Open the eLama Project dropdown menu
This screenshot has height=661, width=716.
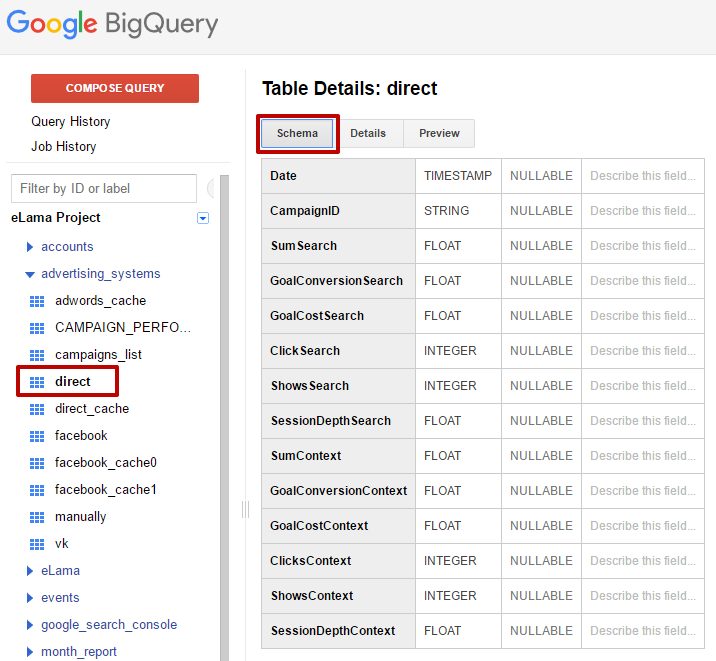pyautogui.click(x=203, y=218)
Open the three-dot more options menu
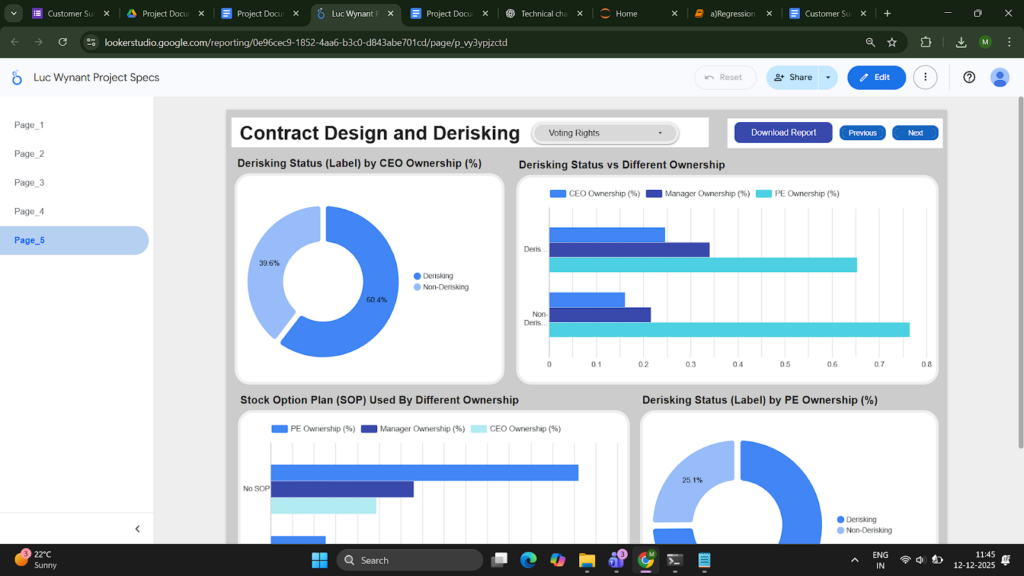The width and height of the screenshot is (1024, 576). (x=926, y=77)
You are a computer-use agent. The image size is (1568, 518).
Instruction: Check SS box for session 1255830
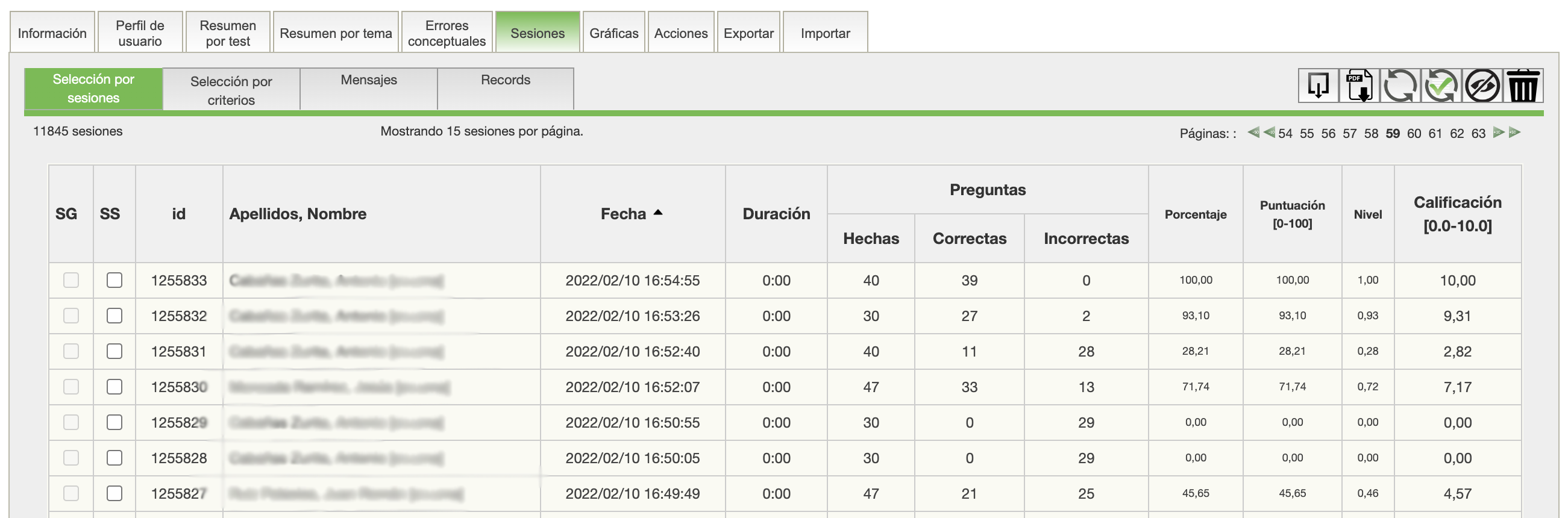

━━━━

- _Work required_
Leave the pictures out, and reproduce only the lines from the line holding "You are a computer-use" through the last line of the material, both included.

- _Output below_
You are a computer-use agent. The image size is (1568, 518).
Instruction: Check SS box for session 1255830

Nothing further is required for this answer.